WHAT DOES CLEAR LOOK LIKE?

CLEAR excels at high-throughput data processing. Here is a pipeline that handles back-pressure, manages complex errors, and leverages shared-nothing architecture:

-- Shared-nothing pool with Sharded Structure-of-Arrays for lock-free, cache-optimal access
MUTABLE sensors: Sensor[]@pool:sharded(64):soa = load_sensors();

-- Pipeline with parallel execution and dynamic control plane monitoring
results = sensors
  s> CONCURRENT(workers: 16, parallel: TRUE) 
     SELECT process_reading(_) OR PRUNE    -- Drop failed readings
  s> WHERE _.intensity > 0.8
  s> LIMIT 1000;

-- The Control Plane automatically handles 'OnSkew'
-- If one shard becomes a bottleneck, the runtime detects the statistical
-- imbalance and enables work-stealing across shards automatically.
-- Note: IFF skew is detected, shared-nothing optimizations are sacrificed
-- to re-enable parallel processing of the skewed data.

PERFORMANCE

In predictable workloads, as demonstrated in the included benchmarks, CLEAR outperforms Go and Rust/Tokio with considerably less, clearer code.

This is a v0.1 release. In unpredictable real-world workloads, CLEAR will not yet match this level of advantage — but there is substantial room for improvement by v1. CLEAR believes it will eventually outperform Go in almost all cases: no garbage collector, nearly half the memory footprint, more predictable response times, and zero chance of data races or a number of other concurrency hazards.

THE IMPLICATIONS

CLEAR's foundational principle is to minimize global complexity and maximize local reasoning.

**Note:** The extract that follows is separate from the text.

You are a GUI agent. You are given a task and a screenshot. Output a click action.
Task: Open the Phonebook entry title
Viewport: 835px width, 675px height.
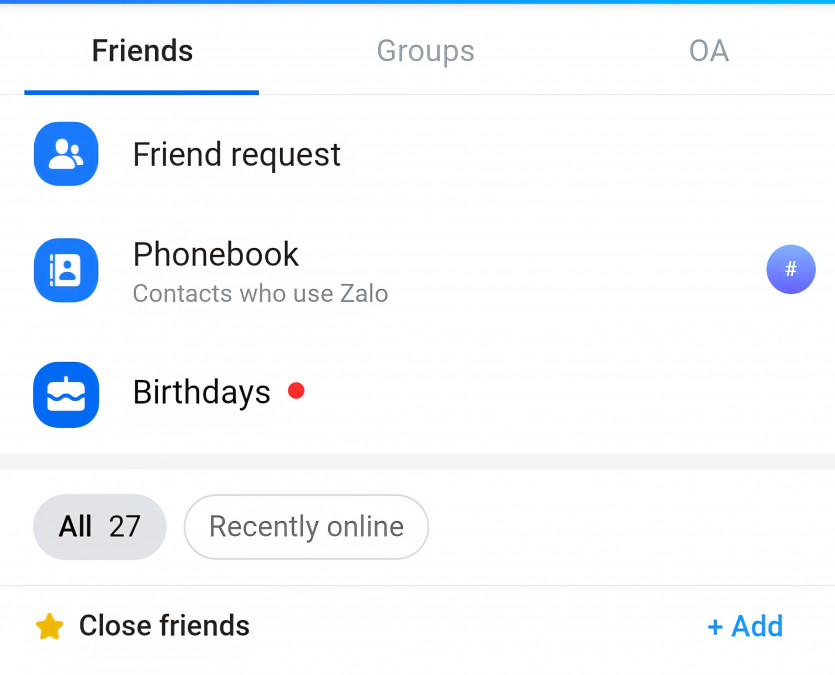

  1. Deep Optimization: By enforcing local reasoning, the compiler can perform aggressive optimizations (like Auto-Squishing structs into SoA) that are often impossible in languages with pointer-aliasing or global side-effects.
  2. Runtime Control Plane: The runtime adapts to live data patterns that are unpredictable at compile-time. Stack overflow auto-upsizes future tasks. Memory waste auto-downsizes. Key skew auto-enables resharding or live-migrating to a different structure that enables work-stealing (by v0.4). All three operate live, with zero restarts. See docs/control-plane.md.
  3. AI-Native: CLEAR's local reasoning makes it unusually amenable to AI-assisted development and automated optimization.